Source material >>
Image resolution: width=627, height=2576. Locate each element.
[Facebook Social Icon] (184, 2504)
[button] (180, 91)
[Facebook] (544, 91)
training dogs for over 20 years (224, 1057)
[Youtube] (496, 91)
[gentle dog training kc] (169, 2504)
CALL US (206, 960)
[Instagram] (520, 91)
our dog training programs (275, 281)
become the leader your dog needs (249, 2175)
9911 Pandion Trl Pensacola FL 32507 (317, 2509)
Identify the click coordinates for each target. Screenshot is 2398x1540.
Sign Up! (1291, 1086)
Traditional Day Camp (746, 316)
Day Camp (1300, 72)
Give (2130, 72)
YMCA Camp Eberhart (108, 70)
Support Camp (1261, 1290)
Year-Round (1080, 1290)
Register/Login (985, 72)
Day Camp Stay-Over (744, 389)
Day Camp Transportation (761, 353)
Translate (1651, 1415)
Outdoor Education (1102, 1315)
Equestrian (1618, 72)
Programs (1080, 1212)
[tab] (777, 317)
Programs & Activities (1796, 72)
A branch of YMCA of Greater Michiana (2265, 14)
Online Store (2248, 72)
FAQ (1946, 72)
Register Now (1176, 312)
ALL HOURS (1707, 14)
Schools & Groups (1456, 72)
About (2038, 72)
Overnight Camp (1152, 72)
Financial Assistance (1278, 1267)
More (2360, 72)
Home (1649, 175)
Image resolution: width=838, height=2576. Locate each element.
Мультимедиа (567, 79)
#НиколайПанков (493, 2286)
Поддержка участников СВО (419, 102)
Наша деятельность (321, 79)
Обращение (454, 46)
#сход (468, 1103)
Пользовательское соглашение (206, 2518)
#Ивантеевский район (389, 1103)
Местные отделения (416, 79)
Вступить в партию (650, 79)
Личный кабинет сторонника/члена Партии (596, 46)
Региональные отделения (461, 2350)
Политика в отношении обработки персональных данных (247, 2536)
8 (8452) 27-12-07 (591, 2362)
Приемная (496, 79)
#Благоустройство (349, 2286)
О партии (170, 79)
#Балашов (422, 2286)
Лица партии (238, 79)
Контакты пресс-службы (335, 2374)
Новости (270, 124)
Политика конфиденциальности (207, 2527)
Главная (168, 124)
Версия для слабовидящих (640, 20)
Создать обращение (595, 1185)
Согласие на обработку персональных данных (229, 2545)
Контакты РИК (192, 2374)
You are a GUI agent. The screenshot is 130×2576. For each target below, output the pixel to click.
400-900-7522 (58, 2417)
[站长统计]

Task goal >> The records above should be reproduced in full, exactly as they read.

Solution to this problem >>
Image resolution: width=627, height=2576. Locate each element.
[Facebook Social Icon] (184, 2504)
[button] (180, 91)
[Facebook] (544, 91)
training dogs for over 20 years (224, 1057)
[Youtube] (496, 91)
[gentle dog training kc] (169, 2504)
CALL US (206, 960)
[Instagram] (520, 91)
our dog training programs (275, 281)
become the leader your dog needs (249, 2175)
9911 Pandion Trl Pensacola FL 32507 (317, 2509)
Identify the click coordinates for each target. Screenshot is 2398x1540.
Sign Up! (1291, 1086)
Traditional Day Camp (746, 316)
Day Camp (1300, 72)
Give (2130, 72)
YMCA Camp Eberhart (108, 70)
Support Camp (1261, 1290)
Year-Round (1080, 1290)
Register/Login (985, 72)
Day Camp Stay-Over (744, 389)
Day Camp Transportation (761, 353)
Translate (1651, 1415)
Outdoor Education (1102, 1315)
Equestrian (1618, 72)
Programs (1080, 1212)
[tab] (777, 317)
Programs & Activities (1796, 72)
A branch of YMCA of Greater Michiana (2265, 14)
Online Store (2248, 72)
FAQ (1946, 72)
Register Now (1176, 312)
ALL HOURS (1707, 14)
Schools & Groups (1456, 72)
About (2038, 72)
Overnight Camp (1152, 72)
Financial Assistance (1278, 1267)
More (2360, 72)
Home (1649, 175)
Image resolution: width=838, height=2576. Locate each element.
Мультимедиа (567, 79)
#НиколайПанков (493, 2286)
Поддержка участников СВО (419, 102)
Наша деятельность (321, 79)
Обращение (454, 46)
#сход (468, 1103)
Пользовательское соглашение (206, 2518)
#Ивантеевский район (389, 1103)
Местные отделения (416, 79)
Вступить в партию (650, 79)
Личный кабинет сторонника/члена Партии (596, 46)
Региональные отделения (461, 2350)
Политика в отношении обработки персональных данных (247, 2536)
8 (8452) 27-12-07 (591, 2362)
Приемная (496, 79)
#Благоустройство (349, 2286)
О партии (170, 79)
#Балашов (422, 2286)
Лица партии (238, 79)
Контакты пресс-службы (335, 2374)
Новости (270, 124)
Политика конфиденциальности (207, 2527)
Главная (168, 124)
Версия для слабовидящих (640, 20)
Создать обращение (595, 1185)
Согласие на обработку персональных данных (229, 2545)
Контакты РИК (192, 2374)
You are a GUI agent. The screenshot is 130×2576. For each target below, output the pixel to click.
400-900-7522 (58, 2417)
[站长统计]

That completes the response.